Insurance involves pooling funds from many insured entities (known as exposures) to pay for the losses that some may incur. The insured entities are therefore protected from risk for a fee, with the fee being dependent upon the frequency and severity of the event occurring.

Insurability


Risk which can be insured by private companies typically shares seven common characteristics:
1) Large number of similar exposure units:
2) Definite loss: The loss takes place at a known time, in a known place, and from a known cause.
3)
Accidental loss: The event that constitutes the trigger of a claim should be fortuitous, or at least outside the control of the beneficiary of the insurance.
4) Large loss: The size of the loss must be meaningful from the perspective of the insured.
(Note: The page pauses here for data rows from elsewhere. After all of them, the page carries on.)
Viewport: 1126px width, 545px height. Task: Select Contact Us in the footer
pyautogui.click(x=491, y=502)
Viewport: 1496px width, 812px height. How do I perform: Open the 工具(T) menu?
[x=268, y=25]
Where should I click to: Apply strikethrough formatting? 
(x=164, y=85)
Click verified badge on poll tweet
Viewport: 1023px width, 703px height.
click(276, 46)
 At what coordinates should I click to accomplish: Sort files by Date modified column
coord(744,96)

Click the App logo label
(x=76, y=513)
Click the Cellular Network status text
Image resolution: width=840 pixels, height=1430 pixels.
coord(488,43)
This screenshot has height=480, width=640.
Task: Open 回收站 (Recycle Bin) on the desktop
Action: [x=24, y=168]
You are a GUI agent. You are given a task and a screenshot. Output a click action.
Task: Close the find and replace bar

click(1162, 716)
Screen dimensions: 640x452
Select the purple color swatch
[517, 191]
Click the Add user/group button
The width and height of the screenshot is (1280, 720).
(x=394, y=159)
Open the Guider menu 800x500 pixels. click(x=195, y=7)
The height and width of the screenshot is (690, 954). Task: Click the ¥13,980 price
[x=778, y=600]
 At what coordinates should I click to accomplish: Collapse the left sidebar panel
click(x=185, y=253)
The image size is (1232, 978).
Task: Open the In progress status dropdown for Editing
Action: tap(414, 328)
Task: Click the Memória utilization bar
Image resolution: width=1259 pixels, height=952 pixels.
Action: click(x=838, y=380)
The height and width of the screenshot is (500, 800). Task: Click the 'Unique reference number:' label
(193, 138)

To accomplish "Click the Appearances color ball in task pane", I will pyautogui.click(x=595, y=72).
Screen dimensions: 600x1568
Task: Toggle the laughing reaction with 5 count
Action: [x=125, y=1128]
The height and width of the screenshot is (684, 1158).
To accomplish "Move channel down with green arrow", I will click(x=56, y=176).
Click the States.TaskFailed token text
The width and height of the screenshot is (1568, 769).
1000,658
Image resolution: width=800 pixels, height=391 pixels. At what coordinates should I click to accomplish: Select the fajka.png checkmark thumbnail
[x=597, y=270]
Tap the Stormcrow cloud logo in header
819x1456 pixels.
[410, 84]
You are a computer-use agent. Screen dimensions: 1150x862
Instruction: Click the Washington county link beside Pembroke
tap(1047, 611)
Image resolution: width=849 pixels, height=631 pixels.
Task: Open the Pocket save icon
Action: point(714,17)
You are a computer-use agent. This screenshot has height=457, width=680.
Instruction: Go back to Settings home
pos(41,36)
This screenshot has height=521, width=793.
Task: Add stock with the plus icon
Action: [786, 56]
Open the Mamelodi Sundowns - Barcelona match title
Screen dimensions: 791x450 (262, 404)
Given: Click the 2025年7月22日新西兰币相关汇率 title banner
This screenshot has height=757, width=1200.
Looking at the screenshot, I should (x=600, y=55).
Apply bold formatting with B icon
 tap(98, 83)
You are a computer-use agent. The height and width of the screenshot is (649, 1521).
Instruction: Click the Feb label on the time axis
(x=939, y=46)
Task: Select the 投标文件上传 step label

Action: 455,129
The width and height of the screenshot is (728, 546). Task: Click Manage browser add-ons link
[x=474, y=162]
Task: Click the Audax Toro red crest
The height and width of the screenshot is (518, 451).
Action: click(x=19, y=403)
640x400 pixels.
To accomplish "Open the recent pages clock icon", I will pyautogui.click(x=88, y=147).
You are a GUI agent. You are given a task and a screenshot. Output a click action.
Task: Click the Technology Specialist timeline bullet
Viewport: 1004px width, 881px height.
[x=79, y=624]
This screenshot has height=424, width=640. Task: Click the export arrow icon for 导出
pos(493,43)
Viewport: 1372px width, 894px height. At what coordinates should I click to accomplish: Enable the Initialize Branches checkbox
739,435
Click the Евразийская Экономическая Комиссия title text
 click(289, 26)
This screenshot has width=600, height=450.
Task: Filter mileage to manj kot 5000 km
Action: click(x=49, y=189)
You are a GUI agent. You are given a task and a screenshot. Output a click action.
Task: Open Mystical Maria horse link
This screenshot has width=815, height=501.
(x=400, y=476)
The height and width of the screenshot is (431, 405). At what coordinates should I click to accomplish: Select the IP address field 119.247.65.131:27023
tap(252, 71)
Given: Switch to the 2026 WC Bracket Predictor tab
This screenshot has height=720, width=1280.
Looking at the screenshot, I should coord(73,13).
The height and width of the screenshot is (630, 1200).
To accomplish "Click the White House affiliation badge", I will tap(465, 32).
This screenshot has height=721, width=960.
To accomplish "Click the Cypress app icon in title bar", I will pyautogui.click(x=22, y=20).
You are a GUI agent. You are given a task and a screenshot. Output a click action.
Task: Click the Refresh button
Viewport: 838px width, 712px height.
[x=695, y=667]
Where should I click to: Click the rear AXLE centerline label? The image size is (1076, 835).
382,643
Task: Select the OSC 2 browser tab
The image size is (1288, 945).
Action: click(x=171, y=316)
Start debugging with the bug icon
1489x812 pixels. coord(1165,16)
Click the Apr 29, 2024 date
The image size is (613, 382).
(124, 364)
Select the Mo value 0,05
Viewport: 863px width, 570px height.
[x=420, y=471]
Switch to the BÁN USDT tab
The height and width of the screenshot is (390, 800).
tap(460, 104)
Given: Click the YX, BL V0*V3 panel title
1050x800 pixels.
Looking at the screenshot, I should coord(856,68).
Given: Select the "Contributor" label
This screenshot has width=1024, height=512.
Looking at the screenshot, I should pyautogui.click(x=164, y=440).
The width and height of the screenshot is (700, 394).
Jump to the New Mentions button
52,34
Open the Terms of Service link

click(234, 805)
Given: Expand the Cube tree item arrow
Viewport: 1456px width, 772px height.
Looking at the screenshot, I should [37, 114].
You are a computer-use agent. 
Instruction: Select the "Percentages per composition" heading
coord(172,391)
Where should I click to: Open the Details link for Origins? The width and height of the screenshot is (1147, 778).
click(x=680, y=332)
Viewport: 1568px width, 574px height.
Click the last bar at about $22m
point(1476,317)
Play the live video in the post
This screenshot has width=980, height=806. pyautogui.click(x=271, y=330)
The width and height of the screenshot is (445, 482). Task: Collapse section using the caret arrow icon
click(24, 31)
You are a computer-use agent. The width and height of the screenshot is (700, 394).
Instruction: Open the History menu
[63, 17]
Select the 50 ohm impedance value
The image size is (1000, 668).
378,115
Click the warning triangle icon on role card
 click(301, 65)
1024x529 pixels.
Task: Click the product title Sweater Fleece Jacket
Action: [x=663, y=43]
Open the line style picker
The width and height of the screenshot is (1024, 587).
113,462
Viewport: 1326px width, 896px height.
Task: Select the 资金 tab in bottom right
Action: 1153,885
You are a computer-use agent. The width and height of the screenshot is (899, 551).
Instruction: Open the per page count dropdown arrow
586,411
5) Affordable premium: If the likelihood of an insured event is so high, or the cost of the event so large, that the resulting premium is large relative to the amount of protection offered, then it is not likely that the insurance will be purchased, even if on offer.
6) Calculable loss: There are two elements that must be at least estimable, if not formally calculable: the probability of loss, and the attendant cost.
7) Limited risk of catastrophically large losses: Insurable losses are ideally
independent and non-catastrophic, meaning that the losses do not happen all at once and individual losses are not severe enough to bankrupt the insurer.
Social effects
Insurance can have various effects on society through the way that it changes who bears the cost of losses and damage. On one hand it can increase fraud; on the other it can help societies and individuals prepare for catastrophes and mitigate the effects of catastrophes on both households and societies.